Here we must pause for a while and realise with a start that Bedser might not have become a medium-paced seamer at all had it not been for a lucky spin of a coin. If the half-crown had landed the other way, there could have indeed been a medium-paced Bedser playing for England, but another man.

The Twins

Alec Bedser was born in Reading, Berkshire, just 10 minutes after his identical twin Eric. They grew up together, in difficult circumstances, hardworking and inseparable. Their father was a bricklayer and played cricket at Woodham Hall, and the twins often helped out at the building sites. Later in life Alec Bedser would say that there was no better way of staying fit than digging at construction sites.

Eric (left) and Alec Bedser © Getty Images

Eric (left) and Alec Bedser © Getty Images

At school, the connection between the Bedser twins was almost supernatural. Even when separated into two different rooms, they made the same mistakes in their schoolwork. Both sang for the choir at All Saints, Woodham, and the cricket-crazy vicar Rev RT Jourdian organised matches in which the two excelled.

At 14, the boys began work as clerks in a solicitor’s office in Lincoln’s Inn Fields, London. It was during this apprenticeship that they joined a cricket school at Woking, recently opened by the former Surrey all-rounder Alan Peach. Both the Bedsers bowled fast-medium and impressed the coach.

§ **SET EXERCISE 1**
In the passage about the Bedser twins, what job did the boys start at age 14?
§ **SET EXERCISE 2**
In the dataset entries, recast the lines from the line with "1200x900 pixels. At" to the line with "coord(88,683)" as a JSON list of strings, one string per line, leaving out blank lines.

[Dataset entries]
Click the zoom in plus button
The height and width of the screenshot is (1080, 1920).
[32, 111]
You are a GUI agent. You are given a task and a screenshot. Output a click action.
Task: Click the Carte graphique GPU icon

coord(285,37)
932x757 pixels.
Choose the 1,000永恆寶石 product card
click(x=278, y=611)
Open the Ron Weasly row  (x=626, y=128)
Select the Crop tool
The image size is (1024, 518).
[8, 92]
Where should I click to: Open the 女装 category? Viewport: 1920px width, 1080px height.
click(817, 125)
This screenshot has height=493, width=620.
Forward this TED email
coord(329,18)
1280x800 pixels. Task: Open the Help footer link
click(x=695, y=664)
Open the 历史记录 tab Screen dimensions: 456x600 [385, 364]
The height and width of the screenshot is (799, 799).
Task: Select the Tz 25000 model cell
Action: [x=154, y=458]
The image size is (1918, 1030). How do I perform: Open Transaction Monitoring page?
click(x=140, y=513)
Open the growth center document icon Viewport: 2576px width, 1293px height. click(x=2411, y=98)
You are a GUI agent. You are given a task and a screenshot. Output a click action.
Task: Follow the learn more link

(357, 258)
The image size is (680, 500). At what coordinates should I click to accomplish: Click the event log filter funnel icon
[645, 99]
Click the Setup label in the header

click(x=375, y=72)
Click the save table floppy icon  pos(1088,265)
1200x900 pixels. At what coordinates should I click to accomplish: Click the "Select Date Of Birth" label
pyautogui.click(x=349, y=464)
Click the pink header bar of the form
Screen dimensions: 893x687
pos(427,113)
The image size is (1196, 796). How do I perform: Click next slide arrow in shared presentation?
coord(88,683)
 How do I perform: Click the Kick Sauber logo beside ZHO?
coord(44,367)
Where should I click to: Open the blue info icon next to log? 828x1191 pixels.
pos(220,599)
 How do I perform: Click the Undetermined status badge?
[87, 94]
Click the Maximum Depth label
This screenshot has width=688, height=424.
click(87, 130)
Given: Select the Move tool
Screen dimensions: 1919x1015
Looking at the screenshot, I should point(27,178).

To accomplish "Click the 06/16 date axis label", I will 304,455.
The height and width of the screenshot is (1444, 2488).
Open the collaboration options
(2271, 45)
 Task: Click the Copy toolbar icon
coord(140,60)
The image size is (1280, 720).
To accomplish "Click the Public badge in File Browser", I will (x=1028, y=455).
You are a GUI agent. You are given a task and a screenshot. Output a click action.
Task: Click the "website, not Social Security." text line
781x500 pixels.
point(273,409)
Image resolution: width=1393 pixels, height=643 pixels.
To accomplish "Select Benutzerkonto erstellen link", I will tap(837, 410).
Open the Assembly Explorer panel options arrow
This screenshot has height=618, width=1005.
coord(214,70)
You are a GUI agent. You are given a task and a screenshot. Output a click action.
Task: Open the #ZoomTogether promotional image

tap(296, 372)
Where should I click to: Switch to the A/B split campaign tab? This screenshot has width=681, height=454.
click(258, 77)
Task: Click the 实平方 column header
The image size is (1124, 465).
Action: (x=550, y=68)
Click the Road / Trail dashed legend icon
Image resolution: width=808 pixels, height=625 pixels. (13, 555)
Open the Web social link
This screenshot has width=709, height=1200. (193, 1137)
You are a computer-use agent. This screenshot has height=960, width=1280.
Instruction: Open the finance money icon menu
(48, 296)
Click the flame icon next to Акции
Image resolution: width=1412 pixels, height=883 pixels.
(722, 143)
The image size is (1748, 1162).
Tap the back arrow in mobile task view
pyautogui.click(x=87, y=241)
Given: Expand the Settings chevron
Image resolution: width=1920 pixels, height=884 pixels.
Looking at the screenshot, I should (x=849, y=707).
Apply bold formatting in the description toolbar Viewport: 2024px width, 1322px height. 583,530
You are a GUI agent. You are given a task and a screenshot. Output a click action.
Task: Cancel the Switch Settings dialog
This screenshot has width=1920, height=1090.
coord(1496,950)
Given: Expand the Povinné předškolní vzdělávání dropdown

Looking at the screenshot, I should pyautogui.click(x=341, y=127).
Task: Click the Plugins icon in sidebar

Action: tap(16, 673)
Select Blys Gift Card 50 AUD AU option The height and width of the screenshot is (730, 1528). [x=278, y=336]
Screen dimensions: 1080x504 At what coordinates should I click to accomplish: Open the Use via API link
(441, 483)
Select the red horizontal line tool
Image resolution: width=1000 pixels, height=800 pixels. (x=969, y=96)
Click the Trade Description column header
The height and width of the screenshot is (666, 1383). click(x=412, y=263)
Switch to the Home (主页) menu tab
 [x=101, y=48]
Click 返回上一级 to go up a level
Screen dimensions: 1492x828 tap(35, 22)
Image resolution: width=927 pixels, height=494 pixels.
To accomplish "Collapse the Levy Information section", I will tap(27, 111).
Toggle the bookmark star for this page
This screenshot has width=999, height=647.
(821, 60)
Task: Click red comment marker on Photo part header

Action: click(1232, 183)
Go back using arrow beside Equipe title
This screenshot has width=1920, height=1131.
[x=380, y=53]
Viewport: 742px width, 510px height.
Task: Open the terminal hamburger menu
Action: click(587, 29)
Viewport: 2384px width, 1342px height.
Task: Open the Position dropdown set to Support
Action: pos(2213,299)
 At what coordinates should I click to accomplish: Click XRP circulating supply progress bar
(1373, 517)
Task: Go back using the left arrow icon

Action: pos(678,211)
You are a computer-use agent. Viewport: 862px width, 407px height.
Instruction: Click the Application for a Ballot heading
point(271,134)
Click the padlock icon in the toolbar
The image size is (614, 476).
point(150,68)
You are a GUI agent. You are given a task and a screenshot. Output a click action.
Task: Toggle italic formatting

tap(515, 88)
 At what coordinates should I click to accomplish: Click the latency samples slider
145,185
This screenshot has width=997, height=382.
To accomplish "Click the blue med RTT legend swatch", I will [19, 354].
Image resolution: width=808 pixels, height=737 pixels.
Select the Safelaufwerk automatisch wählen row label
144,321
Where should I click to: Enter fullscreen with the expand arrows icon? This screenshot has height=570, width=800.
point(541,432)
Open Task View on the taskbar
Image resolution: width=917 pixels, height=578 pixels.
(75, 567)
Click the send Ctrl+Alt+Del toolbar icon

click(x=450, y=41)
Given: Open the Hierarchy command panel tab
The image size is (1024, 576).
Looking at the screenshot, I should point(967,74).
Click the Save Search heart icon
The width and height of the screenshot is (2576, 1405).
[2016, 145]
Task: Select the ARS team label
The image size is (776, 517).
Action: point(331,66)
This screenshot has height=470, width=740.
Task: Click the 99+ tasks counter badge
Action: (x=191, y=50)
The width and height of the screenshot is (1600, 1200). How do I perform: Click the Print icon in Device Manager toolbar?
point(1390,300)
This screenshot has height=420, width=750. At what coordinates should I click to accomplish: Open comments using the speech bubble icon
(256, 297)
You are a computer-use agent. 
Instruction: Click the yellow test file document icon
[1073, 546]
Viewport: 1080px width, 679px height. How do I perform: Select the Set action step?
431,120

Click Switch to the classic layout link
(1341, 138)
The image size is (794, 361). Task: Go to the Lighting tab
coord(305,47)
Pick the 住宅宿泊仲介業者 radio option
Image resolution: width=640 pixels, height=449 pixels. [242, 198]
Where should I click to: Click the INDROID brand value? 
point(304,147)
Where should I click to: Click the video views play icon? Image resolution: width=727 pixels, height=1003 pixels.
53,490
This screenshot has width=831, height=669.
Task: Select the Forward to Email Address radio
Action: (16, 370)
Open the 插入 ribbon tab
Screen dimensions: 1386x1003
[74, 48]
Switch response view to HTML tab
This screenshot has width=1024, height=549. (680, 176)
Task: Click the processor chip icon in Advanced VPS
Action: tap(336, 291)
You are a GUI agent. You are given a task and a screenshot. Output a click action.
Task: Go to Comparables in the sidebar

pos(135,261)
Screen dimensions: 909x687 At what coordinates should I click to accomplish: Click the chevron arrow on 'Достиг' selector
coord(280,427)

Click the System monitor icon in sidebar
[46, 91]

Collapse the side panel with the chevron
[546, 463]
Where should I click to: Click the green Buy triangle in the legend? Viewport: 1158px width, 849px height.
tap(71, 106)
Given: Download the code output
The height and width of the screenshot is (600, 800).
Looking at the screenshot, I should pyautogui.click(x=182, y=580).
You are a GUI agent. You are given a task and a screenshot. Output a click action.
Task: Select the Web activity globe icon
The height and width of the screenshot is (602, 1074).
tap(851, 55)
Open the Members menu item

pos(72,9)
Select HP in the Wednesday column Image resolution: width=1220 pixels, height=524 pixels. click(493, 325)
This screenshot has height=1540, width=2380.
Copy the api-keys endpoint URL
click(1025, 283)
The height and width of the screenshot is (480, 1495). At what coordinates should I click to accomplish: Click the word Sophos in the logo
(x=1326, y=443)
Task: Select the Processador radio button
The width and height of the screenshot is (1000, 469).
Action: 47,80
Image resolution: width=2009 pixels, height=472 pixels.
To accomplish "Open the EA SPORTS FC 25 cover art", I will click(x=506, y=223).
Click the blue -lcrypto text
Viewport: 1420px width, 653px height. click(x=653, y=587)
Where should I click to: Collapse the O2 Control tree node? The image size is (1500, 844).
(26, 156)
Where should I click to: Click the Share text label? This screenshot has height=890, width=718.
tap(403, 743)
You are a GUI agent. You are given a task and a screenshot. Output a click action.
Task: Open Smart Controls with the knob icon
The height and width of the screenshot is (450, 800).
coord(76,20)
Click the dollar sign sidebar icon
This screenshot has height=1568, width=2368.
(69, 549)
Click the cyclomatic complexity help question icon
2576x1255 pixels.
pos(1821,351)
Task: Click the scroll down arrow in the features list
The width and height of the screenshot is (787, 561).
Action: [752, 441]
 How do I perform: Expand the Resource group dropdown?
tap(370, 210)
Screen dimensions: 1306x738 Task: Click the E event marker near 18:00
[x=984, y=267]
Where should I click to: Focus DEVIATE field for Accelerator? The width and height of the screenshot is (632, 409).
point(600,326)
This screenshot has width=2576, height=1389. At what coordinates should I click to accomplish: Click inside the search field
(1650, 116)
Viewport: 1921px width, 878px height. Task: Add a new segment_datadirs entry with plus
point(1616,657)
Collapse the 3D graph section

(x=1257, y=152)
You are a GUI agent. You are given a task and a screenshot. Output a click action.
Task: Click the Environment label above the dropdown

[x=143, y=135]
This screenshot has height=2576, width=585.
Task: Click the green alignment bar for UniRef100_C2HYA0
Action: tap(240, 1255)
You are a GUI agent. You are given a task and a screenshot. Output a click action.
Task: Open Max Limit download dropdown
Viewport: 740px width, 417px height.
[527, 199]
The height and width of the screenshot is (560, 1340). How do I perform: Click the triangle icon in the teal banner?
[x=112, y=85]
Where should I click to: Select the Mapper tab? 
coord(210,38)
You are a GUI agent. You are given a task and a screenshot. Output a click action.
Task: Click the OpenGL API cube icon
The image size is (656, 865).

§ **WORKED SOLUTION 1**
They began work as clerks in a solicitor's office in Lincoln's Inn Fields, London.

§ **WORKED SOLUTION 2**
[
  "1200x900 pixels. At what coordinates should I click to accomplish: Click the \"Select Date Of Birth\" label",
  "pyautogui.click(x=349, y=464)",
  "Click the pink header bar of the form",
  "Screen dimensions: 893x687",
  "pos(427,113)",
  "The image size is (1196, 796). How do I perform: Click next slide arrow in shared presentation?",
  "coord(88,683)"
]